Seven consecutive days of downsides that followed do point to a peaking of fear supporting expectations of mean reversion, especially with a vast majority of stocks having slipped below the 20-day SMA in a short time span.
While 24,500 and then 24,335 are near-term supports, the 200-day SMA at 24,167 is a key moving average. It stayed intact during August’s bear attack and would be a key level to watch.
VIX rises, but volatility expectations continue to be low.
An extended period of decline has prompted traders to raise their volatility expectations, but a VIX near 11, despite seven consecutive days of fall, is hardly an indicator of fear. We had pointed out last week as well regarding the unpreparedness of a surprise that comes with VIX persisting at low levels for an extended period.
So for now, all we have is a certain expectation of fluctuation, but not a pointer towards large downsides, at least as far as what VIX is trying to project. That said, systematic declines bereft of major falls can unfold with VIX continuing to be at low levels.
Sectoral cues
Only 8.6% of Nifty 500 constituents are now trading above the 10-day SMA, pointing to the sustained nature of the downtrend. This move has also pushed 68% of its constituents below the 50-day SMA, suggesting that the broad trend has also turned bearish for the large majority of stocks.
Incidentally, none of the Nifty IT index stocks are trading above their respective 50-day SMA, a stark contrast to just a week ago, when 90% of them were trading above this key SMA.
Metals on a high
The Nifty Metal Index seems to have wrapped up its month-long rally, with a weekly Shooting Star candle signalling a potential trend reversal. On the daily chart, technical indicators are flashing caution: the MACD is nearing a bearish crossover below the signal line, and it has already slipped beneath the RSI moving average—both pointing to increasing weakness.
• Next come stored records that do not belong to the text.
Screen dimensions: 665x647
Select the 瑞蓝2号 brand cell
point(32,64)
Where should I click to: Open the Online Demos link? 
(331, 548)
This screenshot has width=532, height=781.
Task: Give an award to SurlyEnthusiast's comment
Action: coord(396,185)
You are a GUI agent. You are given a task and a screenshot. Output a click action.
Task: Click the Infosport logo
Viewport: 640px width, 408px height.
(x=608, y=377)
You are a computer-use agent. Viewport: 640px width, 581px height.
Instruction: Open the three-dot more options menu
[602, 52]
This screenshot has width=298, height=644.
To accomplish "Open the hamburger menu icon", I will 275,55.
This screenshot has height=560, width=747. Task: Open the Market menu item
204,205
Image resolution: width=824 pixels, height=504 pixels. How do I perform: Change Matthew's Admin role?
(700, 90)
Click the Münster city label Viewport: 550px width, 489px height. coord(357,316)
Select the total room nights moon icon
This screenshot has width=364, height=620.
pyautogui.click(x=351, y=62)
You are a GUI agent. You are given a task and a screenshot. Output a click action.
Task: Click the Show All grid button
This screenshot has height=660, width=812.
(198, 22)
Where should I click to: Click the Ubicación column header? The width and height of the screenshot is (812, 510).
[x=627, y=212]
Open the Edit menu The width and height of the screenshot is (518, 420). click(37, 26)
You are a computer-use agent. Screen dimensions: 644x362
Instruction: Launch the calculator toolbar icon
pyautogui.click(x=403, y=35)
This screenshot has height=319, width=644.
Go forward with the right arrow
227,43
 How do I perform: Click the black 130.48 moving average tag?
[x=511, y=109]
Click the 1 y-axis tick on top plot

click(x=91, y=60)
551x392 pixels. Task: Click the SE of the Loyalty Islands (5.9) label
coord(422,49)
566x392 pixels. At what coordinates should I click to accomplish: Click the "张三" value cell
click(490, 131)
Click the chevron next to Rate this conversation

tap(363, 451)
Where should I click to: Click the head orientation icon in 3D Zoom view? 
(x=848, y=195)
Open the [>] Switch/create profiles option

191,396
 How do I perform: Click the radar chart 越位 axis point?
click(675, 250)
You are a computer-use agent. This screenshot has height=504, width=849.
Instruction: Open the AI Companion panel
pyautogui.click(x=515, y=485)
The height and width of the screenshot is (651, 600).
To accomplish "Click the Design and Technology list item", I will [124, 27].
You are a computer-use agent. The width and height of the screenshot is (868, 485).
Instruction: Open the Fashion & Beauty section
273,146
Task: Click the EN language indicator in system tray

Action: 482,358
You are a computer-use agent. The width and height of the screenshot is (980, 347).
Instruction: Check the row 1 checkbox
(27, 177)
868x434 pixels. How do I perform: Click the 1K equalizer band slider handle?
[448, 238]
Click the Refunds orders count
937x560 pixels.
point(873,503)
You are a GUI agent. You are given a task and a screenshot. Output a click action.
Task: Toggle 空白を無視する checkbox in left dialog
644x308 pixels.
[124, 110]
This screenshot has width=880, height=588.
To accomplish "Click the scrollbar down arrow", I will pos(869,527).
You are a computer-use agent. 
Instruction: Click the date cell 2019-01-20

In the near term, the index is likely to test support around 9,790, which aligns with the 38.2% Fibonacci retracement level, followed by 9,757 at the Supertrend threshold. If selling pressure intensifies, a deeper correction could take it down to 9,667, marking the 50% retracement level derived from the August low to the September high.
On the stock front, names like Adani Enterprises, Jindal Steel, JSW Steel, Tata Steel, and Lloyds Metals have all printed bearish Marubozu or reversal candles, indicating they may continue to weigh on the index in the coming sessions.
Financial Services: Signs of stabilisation
The Nifty Financial Services Index is shaping up to deliver a mixed performance this time around. While the index has slipped below the Supertrend threshold of 26,720 and closed beneath it, it continues to hold above the critical 61.8% Fibonacci retracement level of 25,970—calculated from the September 2025 high and low.
In the banking segment, HDFC Bank stands out with relative strength, whereas peers such as ICICI Bank, SBI, Kotak Bank, and Axis Bank appear susceptible to further declines.
Meanwhile, pure financial services stocks—already under pressure from profit booking—are likely to face continued downside. This group includes Bajaj Finance, Bajaj Finserv, Shriram Finance, Chola Finance, and Muthoot Finance, all of which show an average 14-day RSI near 60, suggesting more room for correction.
Conversely, insurance players like SBI Life, HDFC Life, and ICICI Lombard are beginning to show signs of stabilisation and could attract fresh buying interest in the upcoming week.